**Written problem**
Rewrite the stretch of rows from the line containing "Click Continue to Payment button" through the end of the rows, changing "Payment" to "Checkout" and keeping everything else the same.

(Stored data entries)
• • • • •

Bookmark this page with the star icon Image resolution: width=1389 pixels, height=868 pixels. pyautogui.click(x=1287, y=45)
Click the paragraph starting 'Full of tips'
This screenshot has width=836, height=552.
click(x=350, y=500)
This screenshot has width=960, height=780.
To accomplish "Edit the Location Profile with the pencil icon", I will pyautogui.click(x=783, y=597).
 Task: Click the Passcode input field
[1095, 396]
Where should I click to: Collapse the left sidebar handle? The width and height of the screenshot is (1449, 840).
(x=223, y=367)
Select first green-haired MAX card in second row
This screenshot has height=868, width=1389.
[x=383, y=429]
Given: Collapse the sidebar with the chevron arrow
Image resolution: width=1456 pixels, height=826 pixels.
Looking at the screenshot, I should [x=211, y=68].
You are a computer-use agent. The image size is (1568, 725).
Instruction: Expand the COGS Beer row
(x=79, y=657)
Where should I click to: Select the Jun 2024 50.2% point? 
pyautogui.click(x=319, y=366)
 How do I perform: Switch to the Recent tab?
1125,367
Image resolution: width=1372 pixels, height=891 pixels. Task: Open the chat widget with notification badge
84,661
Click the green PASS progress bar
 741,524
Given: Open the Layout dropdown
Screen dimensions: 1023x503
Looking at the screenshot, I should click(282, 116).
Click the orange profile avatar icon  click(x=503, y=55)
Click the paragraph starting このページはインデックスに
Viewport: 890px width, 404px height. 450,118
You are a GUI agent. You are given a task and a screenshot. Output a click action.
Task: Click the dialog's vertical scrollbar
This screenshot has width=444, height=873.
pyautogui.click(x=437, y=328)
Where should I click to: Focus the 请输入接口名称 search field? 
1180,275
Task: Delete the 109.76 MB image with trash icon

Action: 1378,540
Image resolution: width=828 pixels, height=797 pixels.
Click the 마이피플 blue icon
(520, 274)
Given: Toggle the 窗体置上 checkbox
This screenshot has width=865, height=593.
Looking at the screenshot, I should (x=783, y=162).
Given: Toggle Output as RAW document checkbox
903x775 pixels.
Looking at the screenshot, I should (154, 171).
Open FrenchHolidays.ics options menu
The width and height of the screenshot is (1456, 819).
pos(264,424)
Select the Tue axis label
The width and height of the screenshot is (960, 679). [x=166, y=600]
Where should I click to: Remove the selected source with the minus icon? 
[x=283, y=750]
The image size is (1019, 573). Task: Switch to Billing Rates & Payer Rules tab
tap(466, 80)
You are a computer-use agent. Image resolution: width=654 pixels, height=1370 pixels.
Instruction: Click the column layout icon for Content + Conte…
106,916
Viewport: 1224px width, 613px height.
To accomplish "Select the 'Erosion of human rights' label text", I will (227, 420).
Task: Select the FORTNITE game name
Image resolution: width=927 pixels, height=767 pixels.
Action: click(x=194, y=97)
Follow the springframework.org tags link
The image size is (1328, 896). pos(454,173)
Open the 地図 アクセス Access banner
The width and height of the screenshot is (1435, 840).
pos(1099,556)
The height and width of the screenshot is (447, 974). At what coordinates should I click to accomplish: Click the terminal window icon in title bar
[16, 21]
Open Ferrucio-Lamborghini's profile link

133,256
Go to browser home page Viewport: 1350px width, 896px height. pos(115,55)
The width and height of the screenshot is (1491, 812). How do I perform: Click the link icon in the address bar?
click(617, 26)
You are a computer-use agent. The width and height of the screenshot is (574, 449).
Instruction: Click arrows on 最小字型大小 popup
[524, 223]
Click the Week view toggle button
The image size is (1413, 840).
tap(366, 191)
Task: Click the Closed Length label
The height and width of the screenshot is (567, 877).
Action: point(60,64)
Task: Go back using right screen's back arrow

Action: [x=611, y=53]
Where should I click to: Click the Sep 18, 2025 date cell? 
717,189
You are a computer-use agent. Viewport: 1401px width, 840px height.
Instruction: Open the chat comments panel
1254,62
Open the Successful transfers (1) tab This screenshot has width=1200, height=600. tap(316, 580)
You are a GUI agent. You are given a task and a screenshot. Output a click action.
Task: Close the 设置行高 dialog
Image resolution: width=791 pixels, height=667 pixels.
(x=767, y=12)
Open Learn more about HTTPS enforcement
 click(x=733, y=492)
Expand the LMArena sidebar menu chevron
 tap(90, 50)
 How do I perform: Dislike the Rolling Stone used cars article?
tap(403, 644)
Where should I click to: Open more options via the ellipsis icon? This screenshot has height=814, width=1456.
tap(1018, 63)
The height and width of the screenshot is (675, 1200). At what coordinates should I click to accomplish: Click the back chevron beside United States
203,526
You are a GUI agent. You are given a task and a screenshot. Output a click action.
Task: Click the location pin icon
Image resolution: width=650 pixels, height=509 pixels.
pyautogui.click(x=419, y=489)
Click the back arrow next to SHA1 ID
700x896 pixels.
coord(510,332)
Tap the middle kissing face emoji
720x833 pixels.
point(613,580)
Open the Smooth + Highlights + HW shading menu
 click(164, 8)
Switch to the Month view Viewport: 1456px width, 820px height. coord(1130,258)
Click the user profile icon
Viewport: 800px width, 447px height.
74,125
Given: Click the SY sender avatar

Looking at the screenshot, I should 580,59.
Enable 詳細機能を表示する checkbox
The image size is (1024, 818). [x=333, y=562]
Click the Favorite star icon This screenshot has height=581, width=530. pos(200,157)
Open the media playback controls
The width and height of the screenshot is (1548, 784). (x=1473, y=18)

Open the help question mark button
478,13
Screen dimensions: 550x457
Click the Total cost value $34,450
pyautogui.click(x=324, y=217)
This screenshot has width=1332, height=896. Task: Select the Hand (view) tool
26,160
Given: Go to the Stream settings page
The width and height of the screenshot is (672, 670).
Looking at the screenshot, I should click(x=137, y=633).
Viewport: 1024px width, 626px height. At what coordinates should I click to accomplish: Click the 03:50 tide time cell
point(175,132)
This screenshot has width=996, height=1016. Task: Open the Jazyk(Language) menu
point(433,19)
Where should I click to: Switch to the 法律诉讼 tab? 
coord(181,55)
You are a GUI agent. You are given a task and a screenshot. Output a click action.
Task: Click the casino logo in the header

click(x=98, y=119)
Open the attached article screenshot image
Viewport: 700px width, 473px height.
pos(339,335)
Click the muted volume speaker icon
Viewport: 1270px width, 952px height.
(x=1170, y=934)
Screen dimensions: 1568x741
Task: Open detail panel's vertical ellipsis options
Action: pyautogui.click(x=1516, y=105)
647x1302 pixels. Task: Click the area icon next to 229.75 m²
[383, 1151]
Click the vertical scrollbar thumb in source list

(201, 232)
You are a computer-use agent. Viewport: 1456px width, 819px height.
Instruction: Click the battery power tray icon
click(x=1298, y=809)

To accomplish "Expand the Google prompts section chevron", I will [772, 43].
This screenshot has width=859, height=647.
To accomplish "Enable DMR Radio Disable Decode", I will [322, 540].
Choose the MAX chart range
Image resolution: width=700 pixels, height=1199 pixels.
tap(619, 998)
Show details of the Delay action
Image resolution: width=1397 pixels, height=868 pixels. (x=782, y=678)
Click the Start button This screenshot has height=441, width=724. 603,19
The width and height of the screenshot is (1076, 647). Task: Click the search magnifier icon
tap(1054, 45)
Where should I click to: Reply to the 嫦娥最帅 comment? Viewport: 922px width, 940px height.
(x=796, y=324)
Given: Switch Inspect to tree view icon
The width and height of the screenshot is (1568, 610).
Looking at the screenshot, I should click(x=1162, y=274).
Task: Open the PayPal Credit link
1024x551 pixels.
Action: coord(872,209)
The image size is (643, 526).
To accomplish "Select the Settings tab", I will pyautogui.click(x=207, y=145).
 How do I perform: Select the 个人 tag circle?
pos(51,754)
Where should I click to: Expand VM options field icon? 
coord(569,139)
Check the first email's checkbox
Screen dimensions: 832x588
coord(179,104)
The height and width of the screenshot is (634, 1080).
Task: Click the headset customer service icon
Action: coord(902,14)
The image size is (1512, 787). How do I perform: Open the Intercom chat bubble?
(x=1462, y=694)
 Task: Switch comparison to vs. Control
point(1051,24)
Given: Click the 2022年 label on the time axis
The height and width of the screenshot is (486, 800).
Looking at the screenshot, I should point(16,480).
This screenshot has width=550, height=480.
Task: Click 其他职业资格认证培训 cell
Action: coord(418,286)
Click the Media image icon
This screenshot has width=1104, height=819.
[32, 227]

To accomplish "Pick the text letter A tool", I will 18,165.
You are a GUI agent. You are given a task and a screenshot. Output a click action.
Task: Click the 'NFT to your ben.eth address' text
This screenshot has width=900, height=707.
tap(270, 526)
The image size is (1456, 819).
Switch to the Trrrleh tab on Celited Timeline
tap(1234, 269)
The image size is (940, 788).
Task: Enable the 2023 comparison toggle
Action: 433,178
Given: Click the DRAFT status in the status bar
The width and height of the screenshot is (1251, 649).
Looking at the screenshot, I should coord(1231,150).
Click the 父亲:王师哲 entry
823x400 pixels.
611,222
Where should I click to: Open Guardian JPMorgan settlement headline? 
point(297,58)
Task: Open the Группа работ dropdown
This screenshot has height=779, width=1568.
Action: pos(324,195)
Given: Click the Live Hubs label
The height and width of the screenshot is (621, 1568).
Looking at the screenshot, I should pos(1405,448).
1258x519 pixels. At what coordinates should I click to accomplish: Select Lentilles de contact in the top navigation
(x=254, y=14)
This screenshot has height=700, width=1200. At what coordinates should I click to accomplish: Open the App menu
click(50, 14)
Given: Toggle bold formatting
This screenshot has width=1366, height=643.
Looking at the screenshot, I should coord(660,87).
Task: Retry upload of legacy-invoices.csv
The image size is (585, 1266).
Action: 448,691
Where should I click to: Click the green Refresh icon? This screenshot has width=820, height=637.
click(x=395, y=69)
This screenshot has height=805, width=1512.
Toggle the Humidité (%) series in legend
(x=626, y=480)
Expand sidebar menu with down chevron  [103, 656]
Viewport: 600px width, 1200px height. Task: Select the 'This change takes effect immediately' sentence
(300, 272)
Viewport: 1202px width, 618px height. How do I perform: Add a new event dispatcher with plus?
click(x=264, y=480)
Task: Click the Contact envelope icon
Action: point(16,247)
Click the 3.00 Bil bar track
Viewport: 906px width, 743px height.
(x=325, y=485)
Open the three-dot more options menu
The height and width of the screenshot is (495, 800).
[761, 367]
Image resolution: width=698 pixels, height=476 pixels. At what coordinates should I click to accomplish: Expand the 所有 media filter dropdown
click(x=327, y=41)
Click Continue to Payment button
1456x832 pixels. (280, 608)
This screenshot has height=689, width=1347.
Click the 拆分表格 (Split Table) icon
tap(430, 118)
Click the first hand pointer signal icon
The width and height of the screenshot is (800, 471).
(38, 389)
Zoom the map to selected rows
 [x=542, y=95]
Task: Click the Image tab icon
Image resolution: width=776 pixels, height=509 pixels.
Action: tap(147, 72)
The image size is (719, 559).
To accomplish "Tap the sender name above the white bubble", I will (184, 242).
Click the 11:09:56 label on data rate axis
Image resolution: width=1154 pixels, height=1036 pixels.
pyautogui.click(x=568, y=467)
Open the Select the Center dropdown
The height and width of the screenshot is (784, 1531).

• • • • •

**The answer**
Click Continue to Checkout button
1456x832 pixels. (280, 608)
This screenshot has height=689, width=1347.
Click the 拆分表格 (Split Table) icon
tap(430, 118)
Click the first hand pointer signal icon
The width and height of the screenshot is (800, 471).
(38, 389)
Zoom the map to selected rows
 [x=542, y=95]
Task: Click the Image tab icon
Image resolution: width=776 pixels, height=509 pixels.
Action: tap(147, 72)
The image size is (719, 559).
To accomplish "Tap the sender name above the white bubble", I will (184, 242).
Click the 11:09:56 label on data rate axis
Image resolution: width=1154 pixels, height=1036 pixels.
pyautogui.click(x=568, y=467)
Open the Select the Center dropdown
The height and width of the screenshot is (784, 1531).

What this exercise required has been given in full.